Describe your worst experience rather it is personal or professional as a developer/engineer. Maybe you were fixing a bug and something else crashes with no answers from Stacked Overflow to how to solve it.
I will start. I was fresh out of coding boot camp with my school project I have spent two weeks making that was ready to show employers. After I graduated, I forked my project to my GitHub and worked a minor bug on my server. After I deployed the site, the whole site crashed. I probably have spent a week trying to find out what went wrong before I gave up and decided to make a new web application to showcase other employers.
Have you been into a similar situation before? Maybe this will help others that might feel stressed out and alone or simply a good laugh while screaming, "Yep....been there before!".
Top comments (15)
I was just learning programming. I wrote a line of code(can't remember what) but I know I forgot to put the semi-colon. I spent 1 hour debugging the code. I hadn't learnt how to debug so I just kept scanning the code with me eyes. Really stressful.
Yep! Definitely been there! As far as semi-colons go, I have been pretty spoiled with using Prettier extension. A little bit afraid of if an employer doesn't want me to use VS Code as text editor🤐
You can always install prettier locally in your package, and then write a script to format your code. prettier.io/
My favorite tool other than kite!
An employer should never limit the tools a dev wants to use.
Very true!
The managers pushing the launch of the product for way too long, not understanding the impact of a bug and it's resolution, making each minor bug to feel like a mountain over our heads and changing designs multiple designs, before launch! Oh god, they feel like the only changes we need to do in a design change is changing hex codes in our code 🙄
"I am sure that is easy to do right?"
Hahaha exactly 😅
Tried building a website with my younger brother. He didn't like me using React or TailwindCSS in our project. He said that "I shouldn't use something that he doesn't understand". Is that something that I have to keep in mind when I start working professionally.
As my instructor puts it when I asked the same question to him about other devs using "var" instead of "let" or "const", "When in Rome, live like the Romans." Unfortunately, when you work with others, you have to adapt to how they run their code base especially early on as a junior dev(might be a different story when you are a senior).
However, when it comes to personal projects, I understand you are working with your brother, but unfortunately, you two would either need to agree on the technology to use and master it for the project or find other options for the project such as new partners aligned with your skills or working on the project yourself.
I will say that it is very cool that you have a brother that share the same interest as you!

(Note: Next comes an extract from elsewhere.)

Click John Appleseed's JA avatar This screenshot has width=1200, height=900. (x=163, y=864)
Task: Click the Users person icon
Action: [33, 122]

I came from a family that likes to farm and although I still enjoy it, I found my purpose outside of it vs my younger brother that couldn't tell you how to log "hello world". He is currently in college for agricultural management, so there are times we teach each other something new.
I'll keep that in mind.
Supporting IE11 is probably the worst experience that I ever had, professionally. I once broke prod because I used an arrow function in one of the decision branch of a feature. I can't even use webpack/babel/transpilers to help me out. I feel like I lost years of my life working in that setting.
I slowly been learning to adapt but sadly know the feeling
I was in a company full of senior developers that grew within the company when it was still a very small startup, with the same mentality of freelancers who start on their own with nobody around checking their code. Which means that the whole codebase was maintained by senior, but still written when they were very unexperienced with very poor standards. Most of them grew as seniors without looking around them, ignoring all the good bad practices. It was sort of like if you were around bad seniors who grew astray to make it short.
I was a junior and I once had a debate with a senior who wanted to change my way of coding, because in his opinion it was bad to adopt MVC. He wanted me to make a class which was a view, containing all the logics and all what should be in the model and view controller class too. Imagine something like a list element, which should contain only the UI code, containing also the logics to populate the list element, give a title to itself, monitor and react to any event that change the value of the list element (which was a switch), and change the data model according to this event. Something like a very specific 'settings switch cell' which was also able to switch and sync with the setting. Basically he wanted me to write all the logics inside that cell (or list element if we can call it like this).
I had to suck it up. Not only he was closed minded and he didn't even want to discuss it, and thought that his seniority gave him special rights, but after discussing with him I had negative remarks from my manager. Lesson learnt: the company was just falsely claiming to be non-hierarchical. In truth it had a strong hierarchical structure that put juniors into the position of having to do whatever seniors told them without questioning it.